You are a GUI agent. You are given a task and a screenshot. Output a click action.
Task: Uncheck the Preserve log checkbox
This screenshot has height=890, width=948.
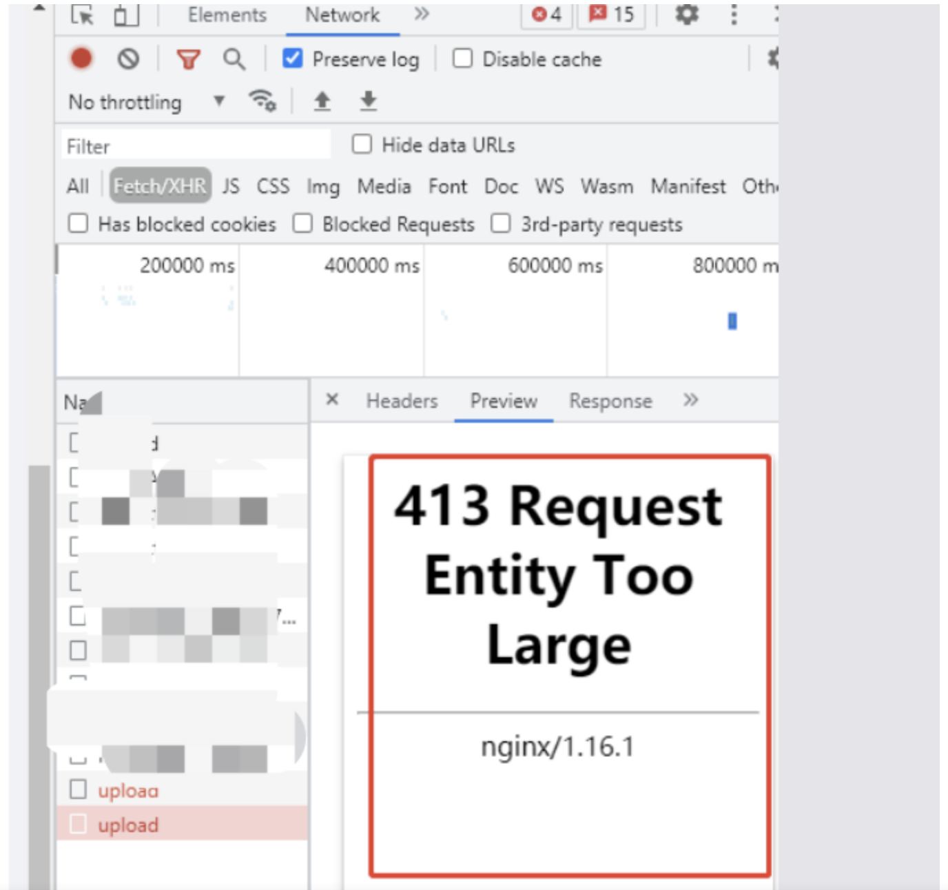(293, 59)
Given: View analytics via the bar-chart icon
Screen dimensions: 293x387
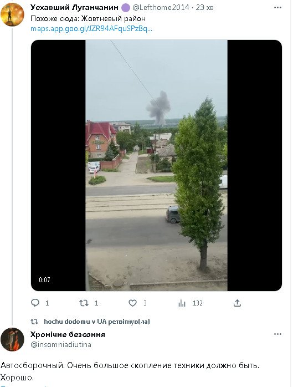Looking at the screenshot, I should (182, 303).
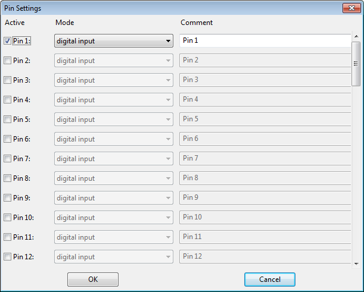Check the Pin 10 active box
The image size is (364, 292).
pos(7,218)
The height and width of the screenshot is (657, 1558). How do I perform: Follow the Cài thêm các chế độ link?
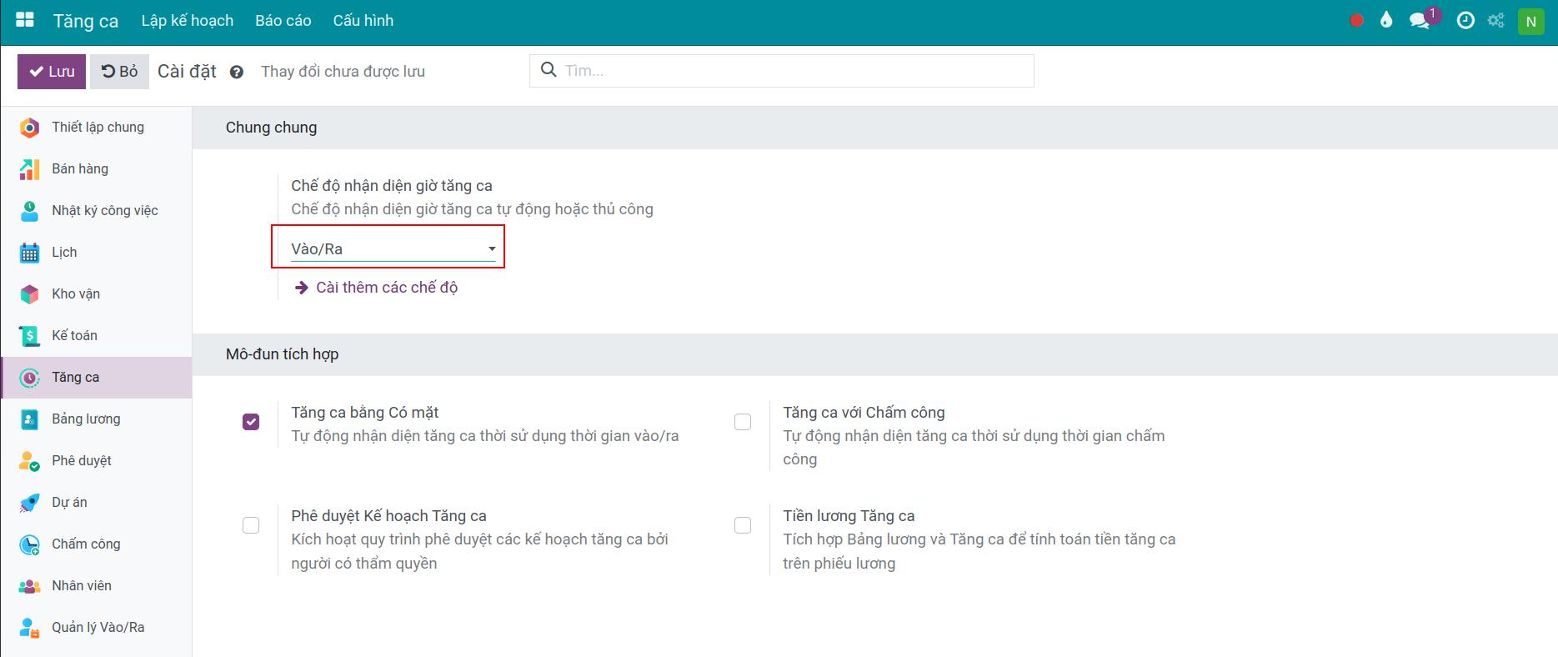[386, 288]
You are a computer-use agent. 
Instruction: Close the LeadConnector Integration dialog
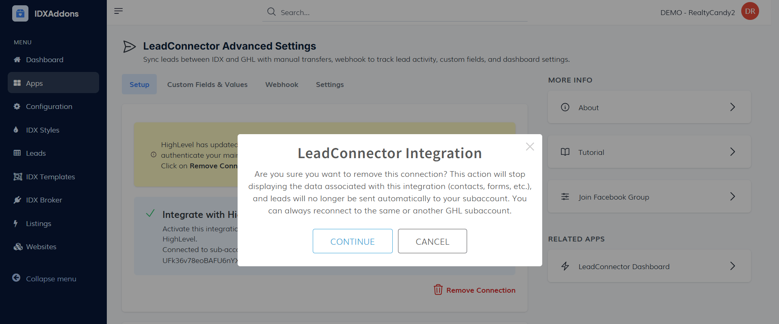(x=530, y=147)
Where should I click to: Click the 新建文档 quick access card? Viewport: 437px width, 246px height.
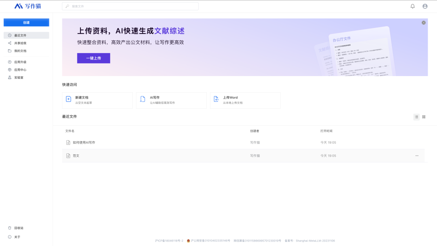[97, 100]
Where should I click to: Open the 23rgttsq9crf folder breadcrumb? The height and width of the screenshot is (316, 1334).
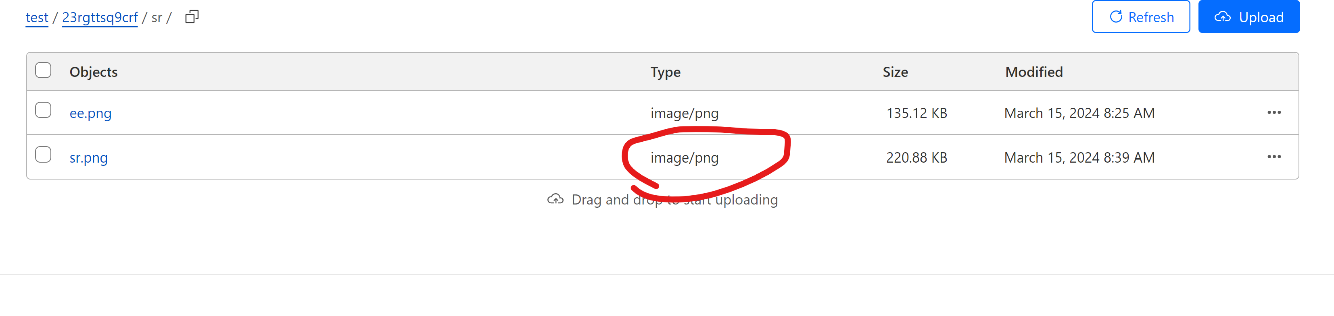pyautogui.click(x=99, y=17)
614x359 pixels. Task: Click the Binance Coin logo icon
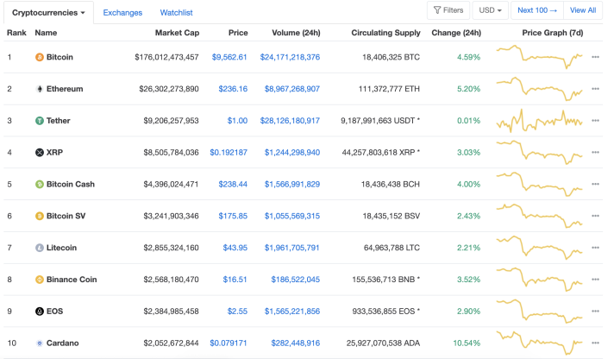point(40,280)
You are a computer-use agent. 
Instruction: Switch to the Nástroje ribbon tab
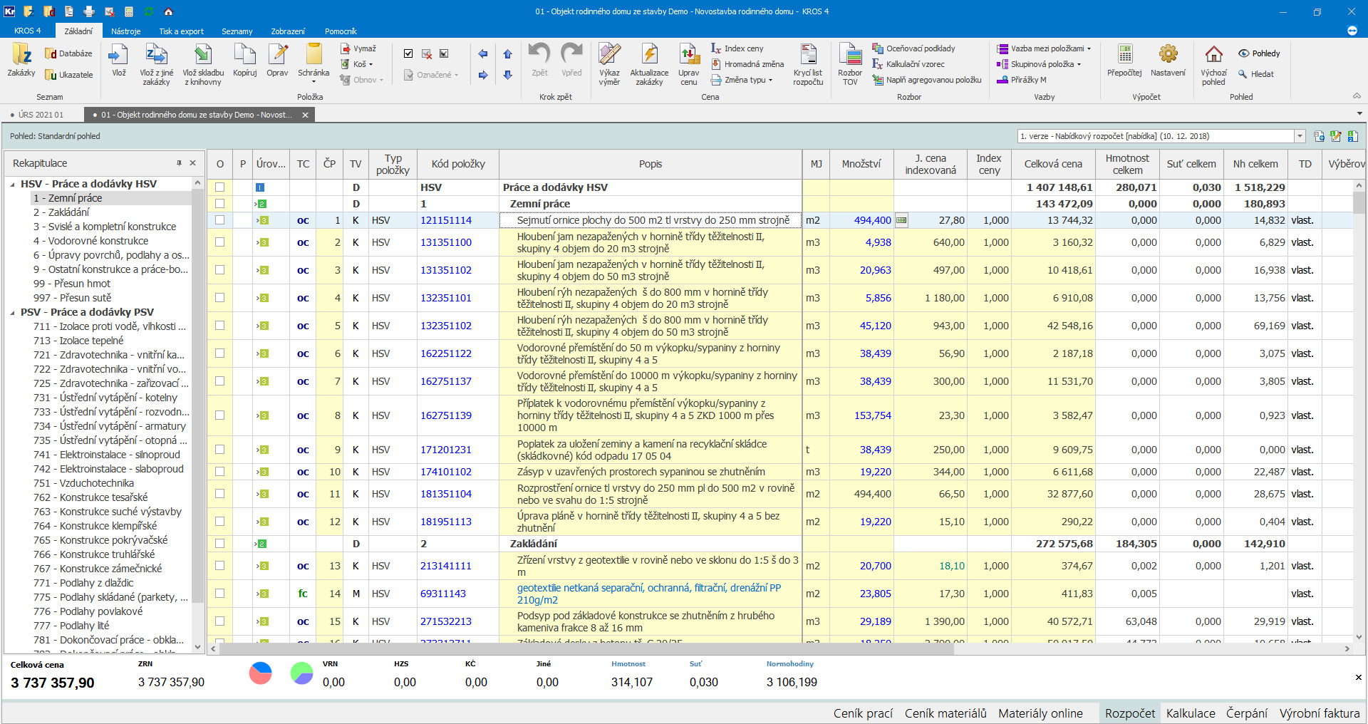coord(125,31)
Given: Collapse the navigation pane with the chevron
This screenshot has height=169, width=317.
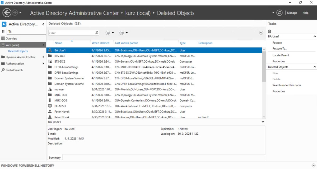Looking at the screenshot, I should tap(43, 24).
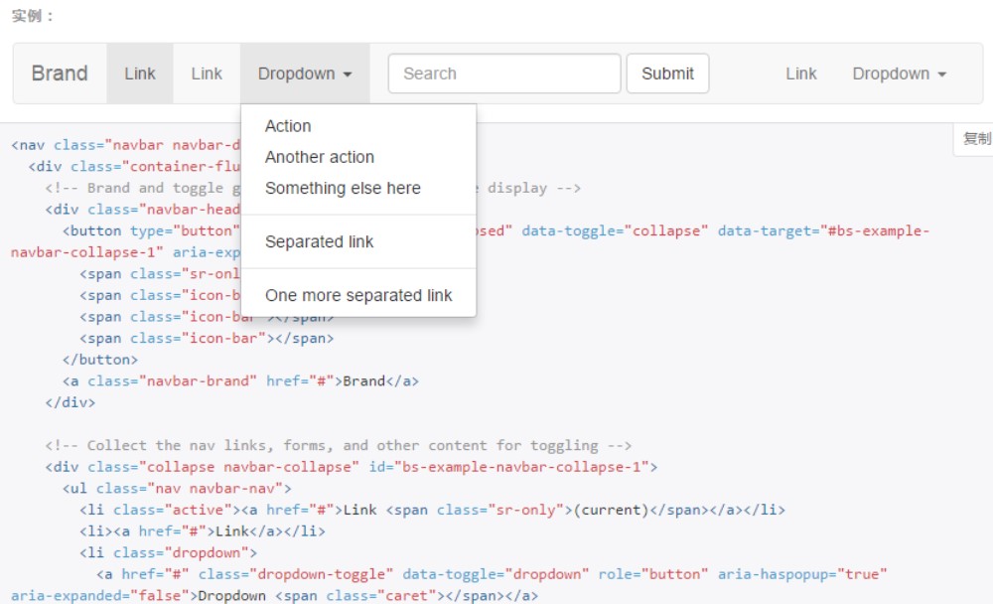Choose Action from the dropdown menu
The height and width of the screenshot is (604, 993).
[x=288, y=126]
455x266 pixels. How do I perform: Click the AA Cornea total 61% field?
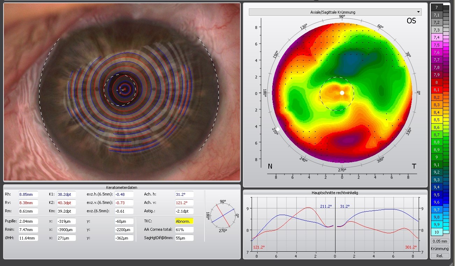(x=184, y=230)
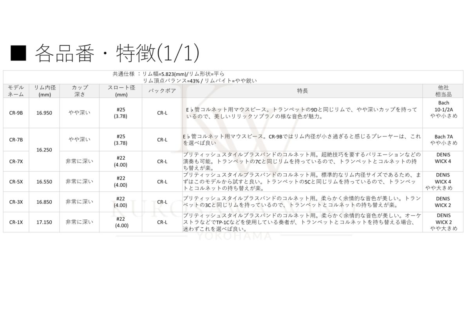
Task: Select the CR-9B model name cell
Action: tap(16, 113)
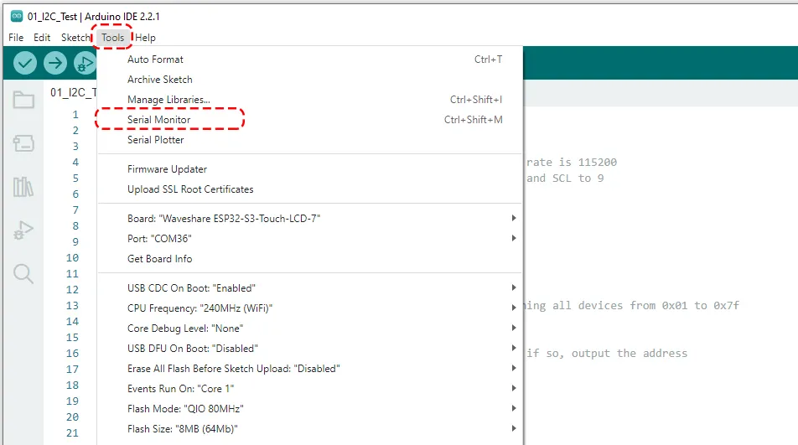Open the Help menu
798x445 pixels.
145,38
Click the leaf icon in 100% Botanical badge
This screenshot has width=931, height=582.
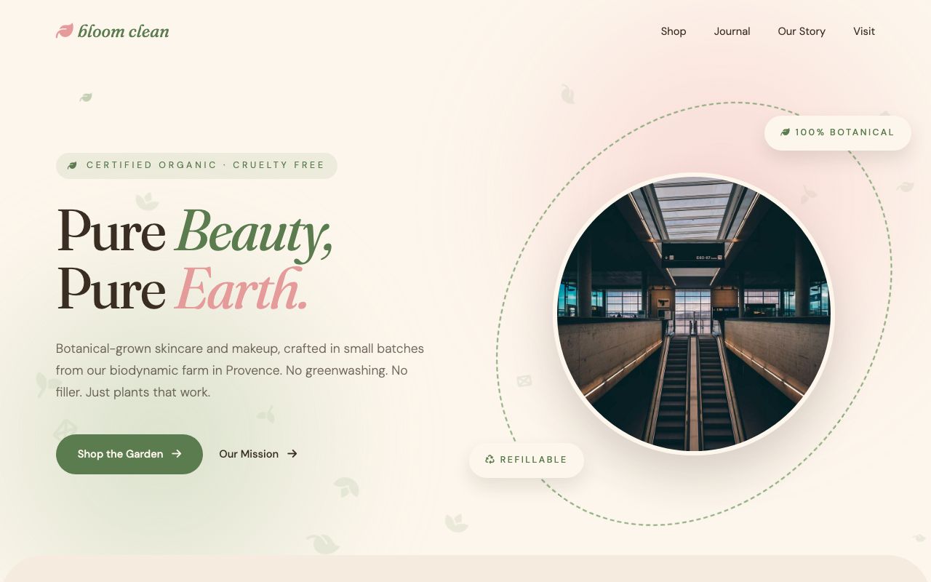(785, 132)
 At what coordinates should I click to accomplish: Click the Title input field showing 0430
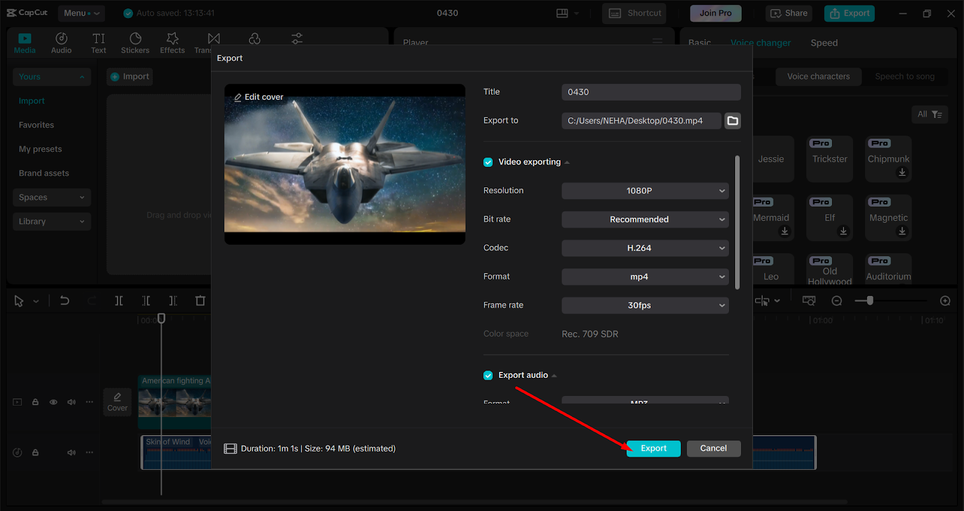(651, 92)
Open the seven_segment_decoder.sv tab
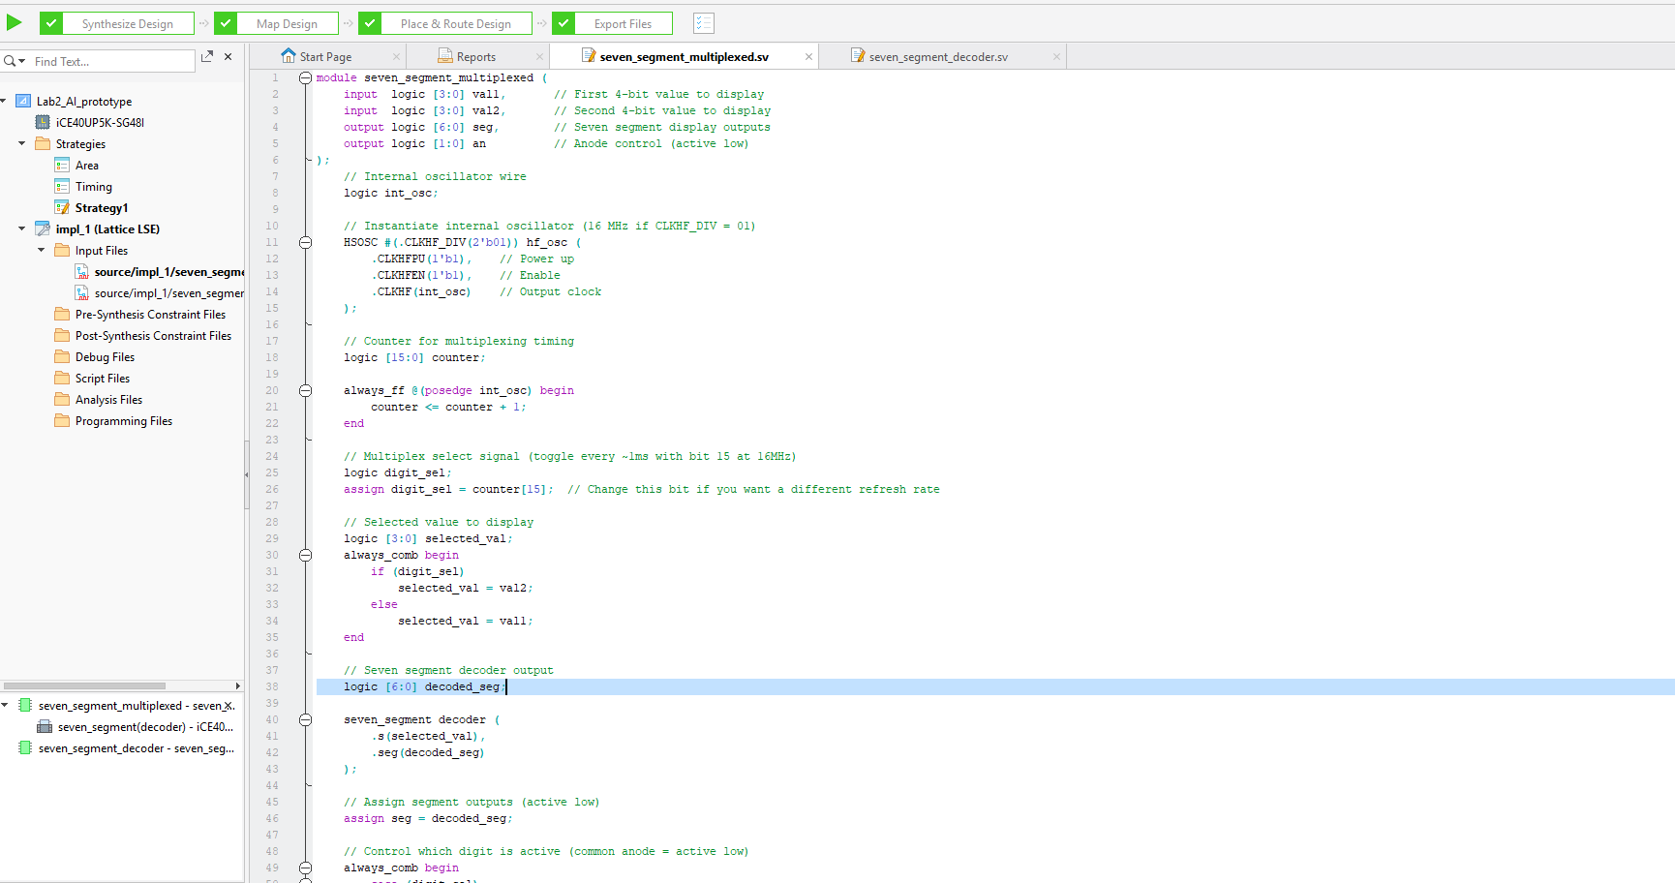This screenshot has width=1675, height=883. coord(937,57)
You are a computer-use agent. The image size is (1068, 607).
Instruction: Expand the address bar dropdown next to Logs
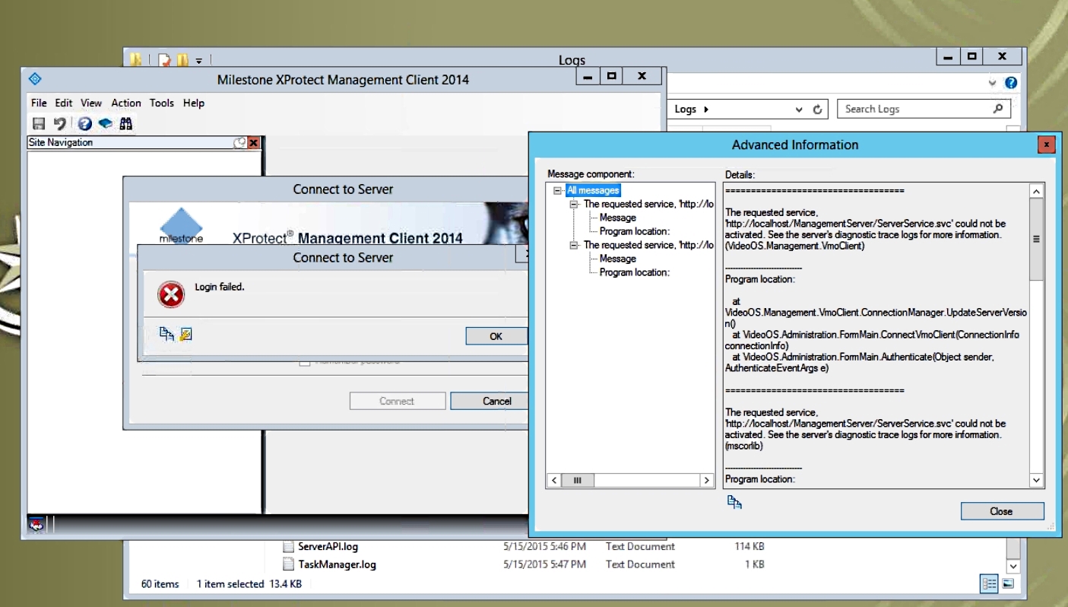(799, 109)
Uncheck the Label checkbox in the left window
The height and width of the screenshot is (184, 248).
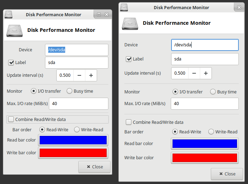(11, 63)
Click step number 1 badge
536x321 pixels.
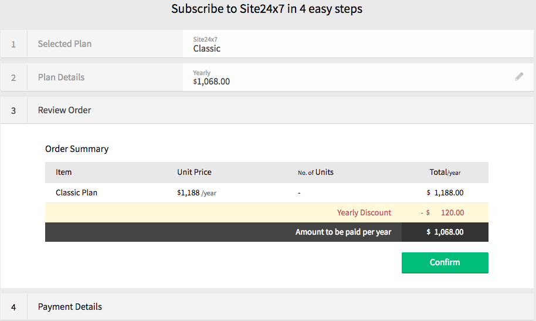coord(13,44)
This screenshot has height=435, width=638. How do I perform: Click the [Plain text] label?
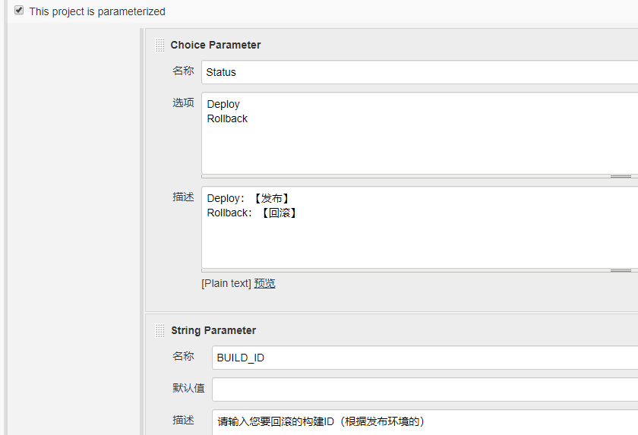click(x=226, y=283)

* [What the exercise asks]: Find the line that has "This screenshot has height=435, width=638." in the listing, then retype it and each later line up to the last, exactly. Leave pictures out.

* [Exercise output]:
This screenshot has height=435, width=638. How do I perform: Click the [Plain text] label?
click(x=226, y=283)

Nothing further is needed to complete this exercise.